Desde esa dirección desconocida se realizaron primero dos transferencias de valores reducidos. Poco después se realizó la transferencia que originó el reclamo. Según la pericia, esa operación quedó registrada desde la conexión a internet que la persona utilizaba habitualmente. El fallo señaló que esto también podía explicarse por el acceso remoto al teléfono a través de la aplicación que había instalado.

El perito explicó además que las operaciones requirieron usuario, contraseña y una clave de validación. También sostuvo que, ante conexiones desde ubicaciones diferentes y operaciones con ese patrón, el banco pudo aplicar una medida preventiva de bloqueo. Ese dato pasó a ocupar un lugar importante en la discusión.
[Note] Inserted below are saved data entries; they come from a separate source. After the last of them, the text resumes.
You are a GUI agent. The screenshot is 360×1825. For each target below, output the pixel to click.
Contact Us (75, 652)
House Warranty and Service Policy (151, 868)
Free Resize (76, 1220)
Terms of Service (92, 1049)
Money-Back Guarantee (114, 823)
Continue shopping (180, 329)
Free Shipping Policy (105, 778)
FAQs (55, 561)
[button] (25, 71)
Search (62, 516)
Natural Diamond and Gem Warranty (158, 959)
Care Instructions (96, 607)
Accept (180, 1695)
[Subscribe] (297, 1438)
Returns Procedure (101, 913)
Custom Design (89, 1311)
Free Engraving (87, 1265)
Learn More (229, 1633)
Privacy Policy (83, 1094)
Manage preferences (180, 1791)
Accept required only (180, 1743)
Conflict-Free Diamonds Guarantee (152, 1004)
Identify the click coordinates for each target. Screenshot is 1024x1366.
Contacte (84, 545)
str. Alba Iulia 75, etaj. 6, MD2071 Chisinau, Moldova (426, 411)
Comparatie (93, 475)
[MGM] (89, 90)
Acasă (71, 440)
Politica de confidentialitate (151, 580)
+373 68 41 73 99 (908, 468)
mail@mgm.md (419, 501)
Sin embargo, el fuero Civil de Cipolletti analizó la pericia junto con el resto de las pruebas. La sentencia señaló que la conexión desde otra provincia podía constituir un indicio de acceso ajeno, pero consideró que ese elemento no alcanzaba por sí solo para reconstruir lo ocurrido.

El fallo puso el foco en otro aspecto: la llamada telefónica que, según el relato inicial, había originado toda la secuencia.

La resolución indicó que esa comunicación no quedó acreditada. También señaló que no se realizó una pericia sobre el teléfono ni se incorporaron informes de la empresa de comunicaciones que permitieran comprobar el contacto denunciado.

El fallo también mencionó diferencias entre lo expuesto en la denuncia policial y lo relatado después en la demanda respecto de la entrega de datos personales y claves.

La sentencia recordó que el caso estaba alcanzado por las normas de defensa del consumidor y que las entidades financieras tienen un deber de seguridad. Al mismo tiempo, sostuvo que quien formula un reclamo debe probar los hechos en los que basa su planteo cuando la otra parte los desconoce.

Con esos elementos, el fuero civil de Cipolletti rechazó la demanda. La sentencia indicó que las pruebas reunidas no permitieron acreditar el hecho en los términos planteados ni verificar un incumplimiento del deber de seguridad atribuible a la entidad bancaria. La resolución es de primera instancia y no está firme, ya que puede ser apelada.